Einer der wichtigsten Emissionsbegleiter zieht sich aus dem Markt für Mittelstandsanleihen zurück: Die Frankfurter Steubing AG hat am Dienstag angekündigt, sich auf ihr Kerngeschäft Aktienhandel zu konzentrieren.
„In Zeiten zunehmender Regulierung ist es wichtig, sich auf seine Stärken zu fokussieren“, begründet Vorstandssprecher Alexander Caspary den Schritt. Das Marktumfeld für Unternehmensanleihen würde einen immer höheren Aufwand erfordern – darum habe sich die 65 Mitarbeiter starke Handelsbank entschieden, nur noch in wenigen Einzelfällen in dem Segment aktiv sein zu wollen.
Steubing hatte sich zuletzt als einer der Vorreiter der Qualitätsoffensive am Mini-Bond-Markt positioniert. Damit einher ging auch ein Ausbau des Teams, vor allem in den Themengebieten Risiko- und Unternehmensanalyse. Die Anzahl der Emissionen, die Steubing begleitete, wuchs jedoch offenbar nicht in dem gleichen Maße mit wie die Kosten für notwendig gewordenen internen Strukturen.
Der Markt für Mittelstandsanleihen ist im Abwärtsstrudel
Der Rückzug dieses wichtigen Marktteilnehmers ist ein weiterer Schlag für das Mini-Bond-Segment. In den letzten Monaten konnte eine Reihe von Unternehmen die eigenen Mittelstandsanleihen nicht bedienen. Zuletzt ist MBB Clean Energy unter mysteriösen Umständen in die Pleite gerutscht. Die Gläubiger von Ekotechnika mussten einen Schuldenschnitt akzeptieren. Auch bei den Modekonzernen René Lezard und More & More ist unklar, wie die Schulden beglichen werden sollen.
Die Folge: Anleger trauen sich nicht mehr in die Anlageklasse, und Unternehmen mit guter Bonität finden andere Wege, um sich zu finanzieren. Um das Segment aus diesem Abwärtsstrudel zu retten, hat die Deutsche Börse angekündigt, ab 2016 die Berichtspflichten für Emittenten zu verschärfen. Das könnte den Mini-Bond-Emittenten langfristig helfen. Kurzfristig macht es die Begabe von Anleihen aber teurer und schwieriger.

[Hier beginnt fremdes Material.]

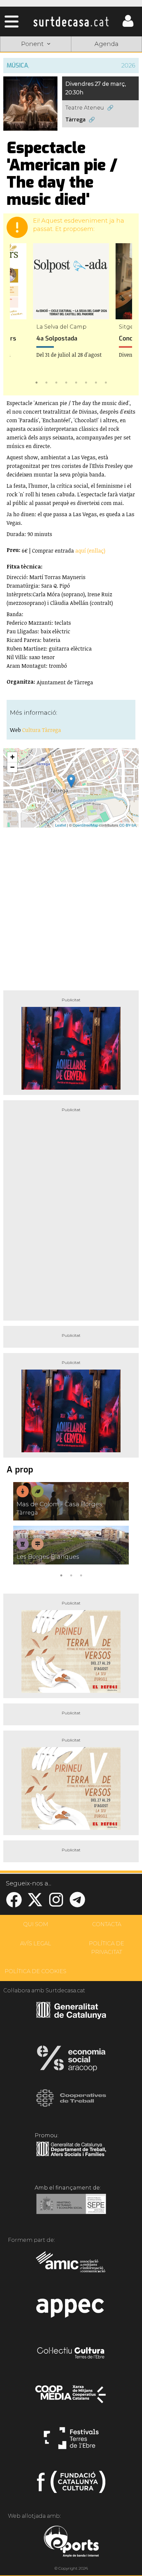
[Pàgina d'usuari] (127, 25)
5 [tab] (76, 382)
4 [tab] (66, 382)
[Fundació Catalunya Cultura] (71, 2484)
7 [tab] (95, 382)
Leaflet (60, 825)
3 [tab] (56, 382)
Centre (106, 76)
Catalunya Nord (106, 61)
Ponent (35, 61)
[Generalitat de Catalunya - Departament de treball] (71, 2156)
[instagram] (56, 1904)
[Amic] (71, 2266)
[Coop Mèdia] (71, 2397)
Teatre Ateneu (84, 108)
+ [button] (12, 757)
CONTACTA (106, 1924)
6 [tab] (86, 382)
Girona (35, 76)
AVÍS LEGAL (35, 1943)
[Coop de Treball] (71, 2104)
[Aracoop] (71, 2060)
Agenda (106, 44)
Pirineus (35, 92)
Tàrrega (75, 119)
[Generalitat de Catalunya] (71, 2016)
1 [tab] (36, 382)
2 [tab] (46, 382)
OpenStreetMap (85, 825)
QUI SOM (35, 1924)
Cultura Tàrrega (41, 730)
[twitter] (35, 1904)
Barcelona (106, 92)
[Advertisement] (71, 906)
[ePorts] (71, 2542)
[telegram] (77, 1904)
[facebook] (14, 1904)
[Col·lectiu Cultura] (71, 2353)
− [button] (12, 767)
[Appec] (71, 2310)
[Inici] (71, 21)
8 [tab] (105, 382)
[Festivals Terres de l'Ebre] (71, 2441)
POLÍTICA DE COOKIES (35, 1971)
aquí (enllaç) (90, 550)
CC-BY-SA (127, 825)
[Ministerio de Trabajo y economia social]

Rückzug von Steubing womöglich auch Folge des Chefwechsels
Der Rückzug aus dem Mini-Bond-Geschäft fällt zeitlich eng zusammen mit einem Wechsel an der Spitze der Bank. Bei Steubing ist Ende Januar der zuständige Vorstand Kai Jordan ausgeschieden. Jordan stand für das Vorhaben der Bank, sich im Markt für Mittelstandsanleihen zu etablieren und dort ein neues großes Geschäftsfeld für die Bank zu erschließen, das neben dem Emissionsgeschäft auch die Auflage eines Investmentfonds für Mittelstandsanleihen beinhaltete.
Der Steubing-Vorstandsvorsitzende Alexander Caspary ist ein langjähriger Wertpapierhändler und seit 1987 bei der Bank. Denkbar ist, dass Caspary es sich zur Aufgabe gemacht hat, das wohl nur mäßig profitable Geschäft mit den Mittelstandsanleihen zurückzufahren und die Bank wieder auf ihr traditionelles Kerngeschäft, den Wertpapierhandel, zu konzentrieren.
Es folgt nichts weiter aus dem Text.